** Material to process follows **

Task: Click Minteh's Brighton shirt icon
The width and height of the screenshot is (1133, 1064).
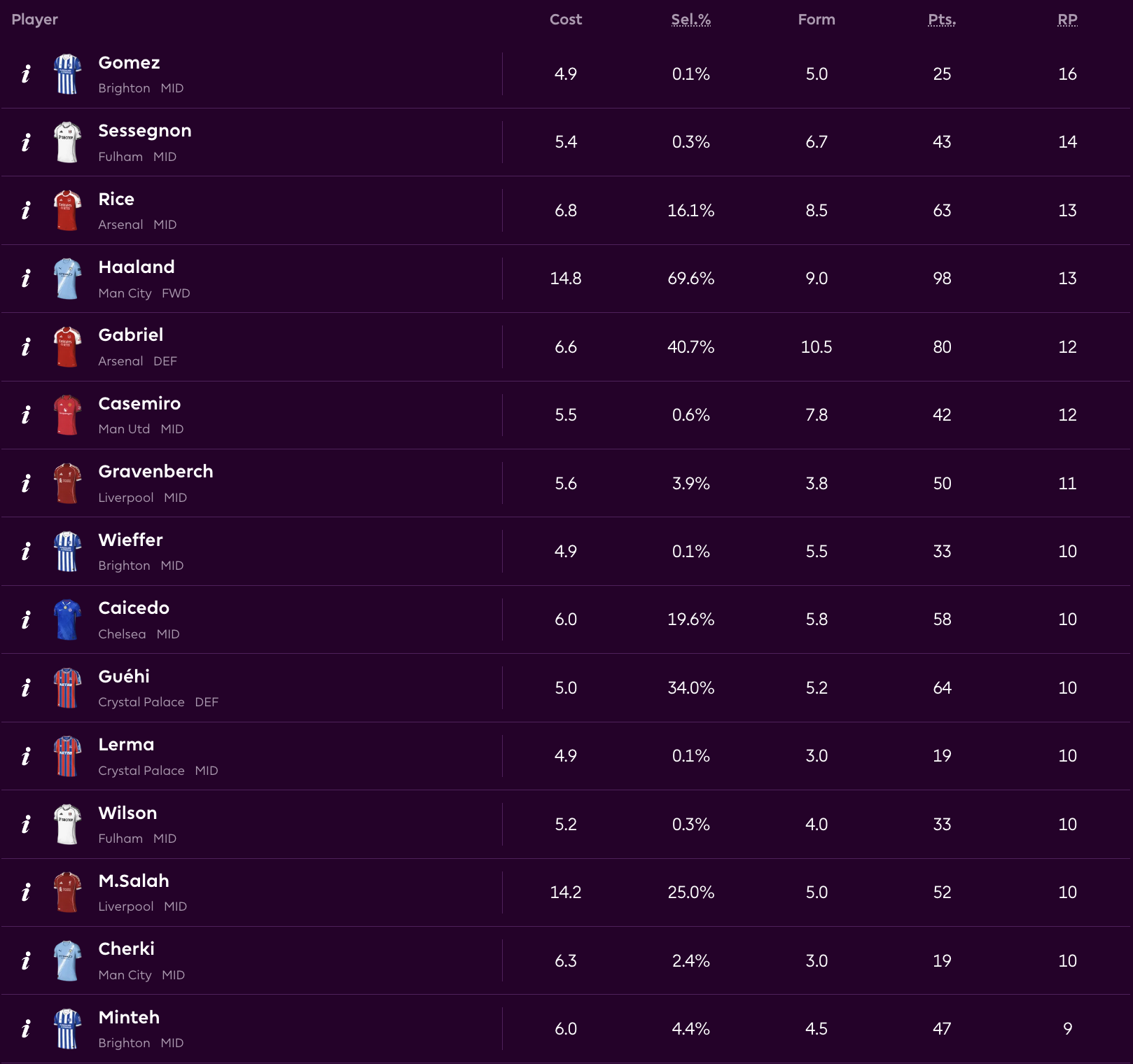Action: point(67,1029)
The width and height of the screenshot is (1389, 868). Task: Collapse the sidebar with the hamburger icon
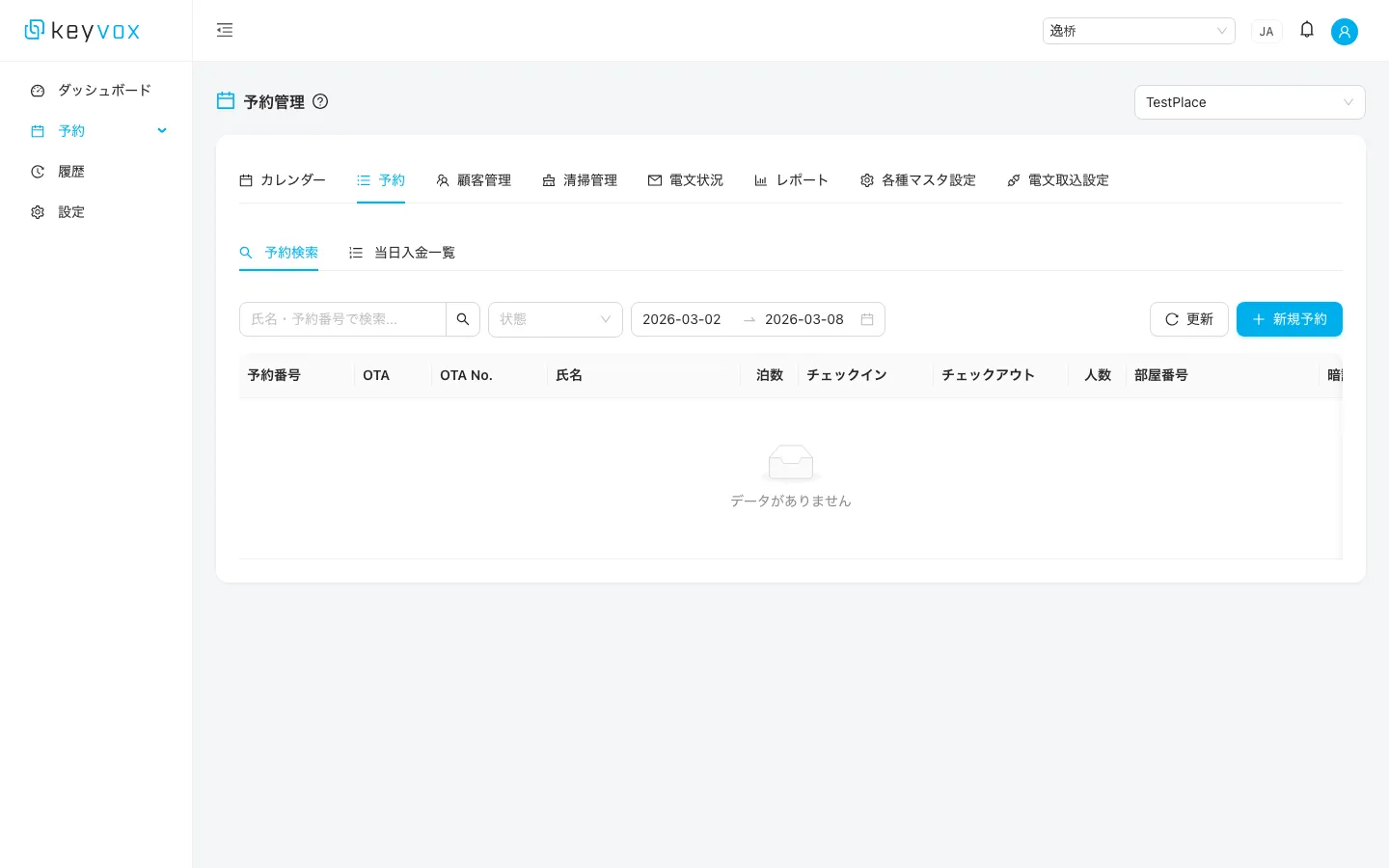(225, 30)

** End of Material to process **

*Problem description*. The required output is each record above, reproduced exactly, without its pictures.

*Your solution*.
Task: Click Minteh's Brighton shirt icon
The width and height of the screenshot is (1133, 1064).
Action: point(67,1029)
The width and height of the screenshot is (1389, 868). Task: Collapse the sidebar with the hamburger icon
(225, 30)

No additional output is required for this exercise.